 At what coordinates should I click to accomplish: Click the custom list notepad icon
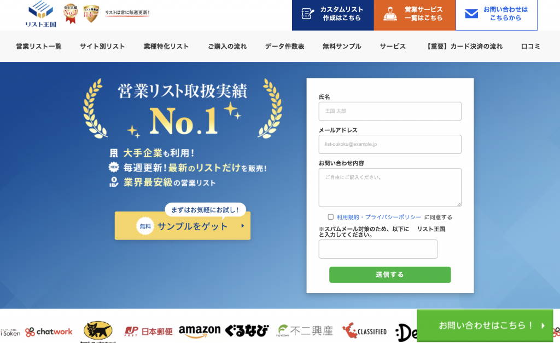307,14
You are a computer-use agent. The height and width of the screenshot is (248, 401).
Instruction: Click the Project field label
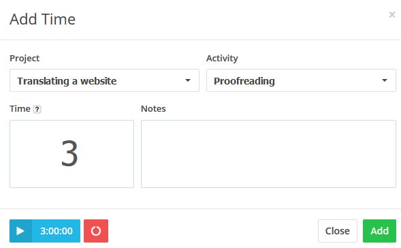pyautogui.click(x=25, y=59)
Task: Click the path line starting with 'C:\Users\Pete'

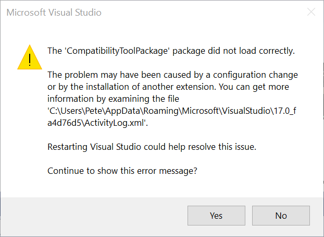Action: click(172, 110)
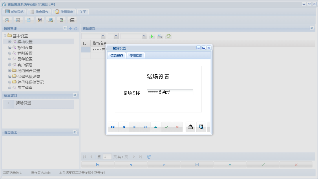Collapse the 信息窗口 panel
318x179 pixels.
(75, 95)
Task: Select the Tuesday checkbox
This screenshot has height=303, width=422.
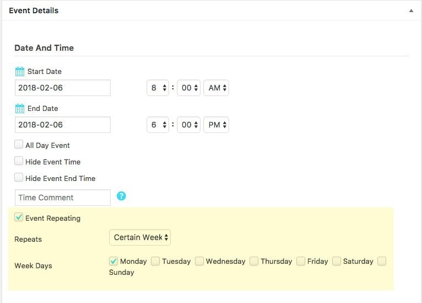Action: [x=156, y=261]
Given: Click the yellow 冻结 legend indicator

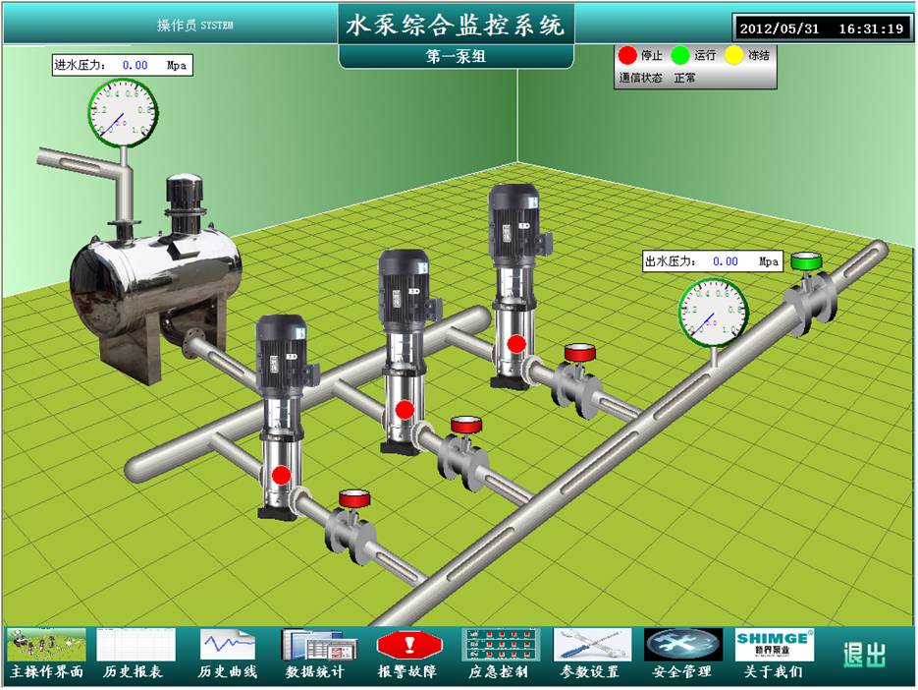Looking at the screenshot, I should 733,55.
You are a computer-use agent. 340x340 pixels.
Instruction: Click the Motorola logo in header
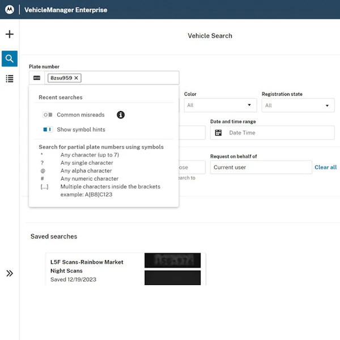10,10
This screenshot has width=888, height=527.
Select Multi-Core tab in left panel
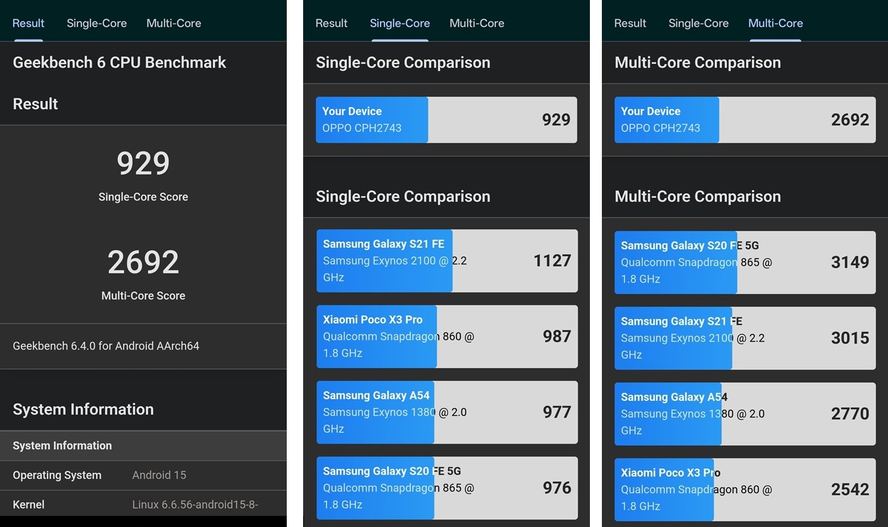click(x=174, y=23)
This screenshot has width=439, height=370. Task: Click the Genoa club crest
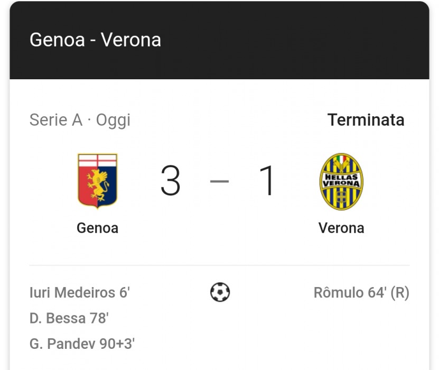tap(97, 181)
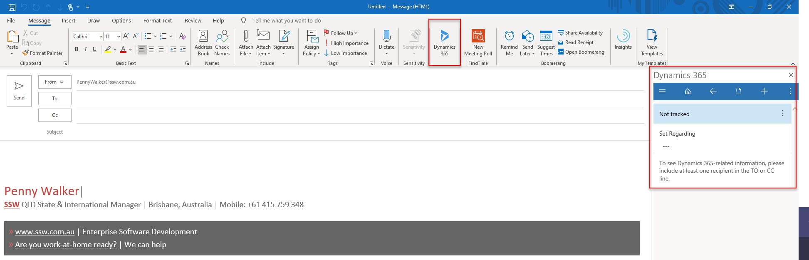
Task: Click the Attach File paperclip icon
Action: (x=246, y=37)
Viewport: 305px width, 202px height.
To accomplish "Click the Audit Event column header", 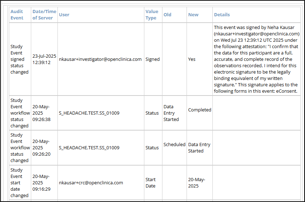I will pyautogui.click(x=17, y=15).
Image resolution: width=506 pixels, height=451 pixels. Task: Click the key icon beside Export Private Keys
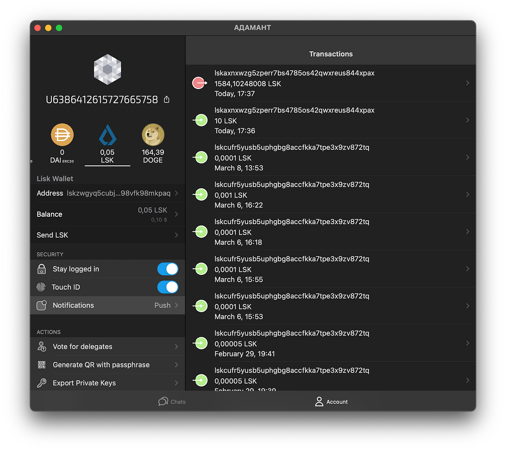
--
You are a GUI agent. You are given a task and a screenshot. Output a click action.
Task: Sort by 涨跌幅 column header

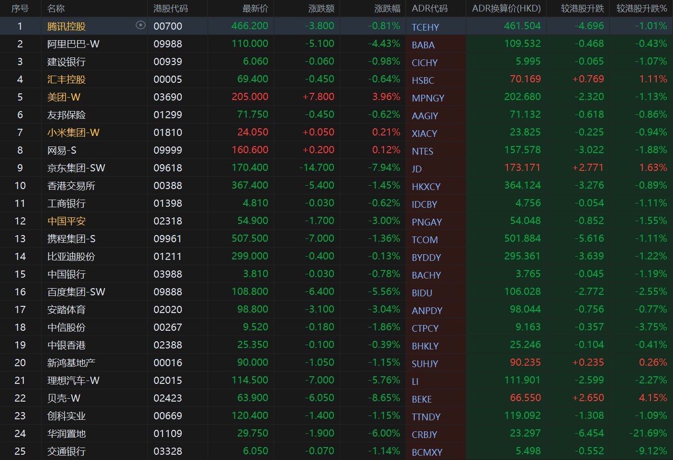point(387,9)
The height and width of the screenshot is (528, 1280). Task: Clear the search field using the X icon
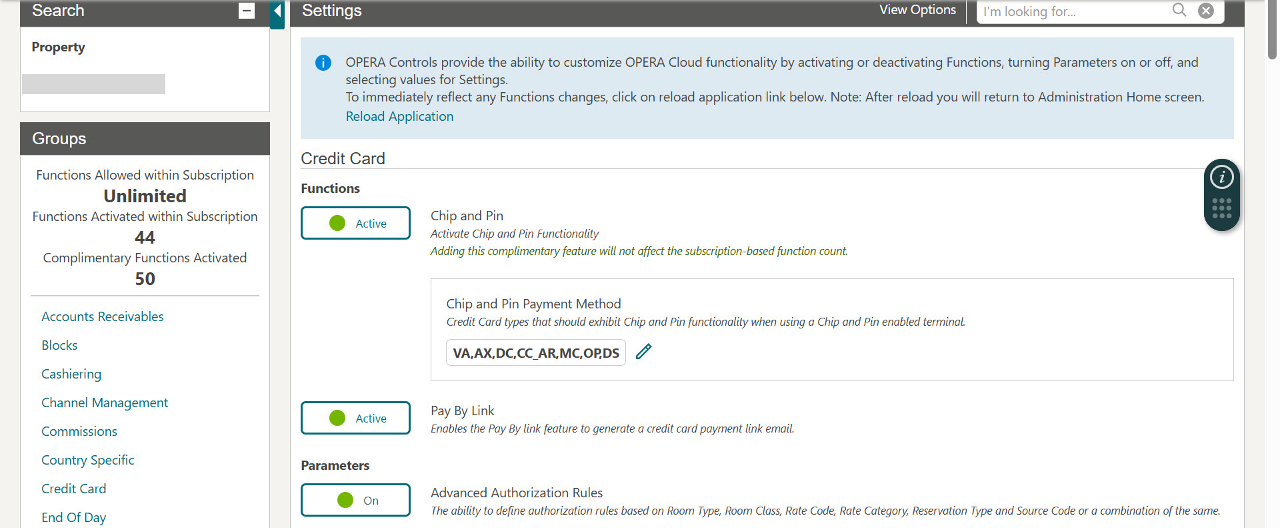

- **EXERCISE DESCRIPTION**:
If a line in the data above holds the string "computer", copy it.

- **FINISHED EXERCISE**:
You are a computer-use agent. The height and width of the screenshot is (248, 401).
You are a computer-use agent. 340x340 pixels.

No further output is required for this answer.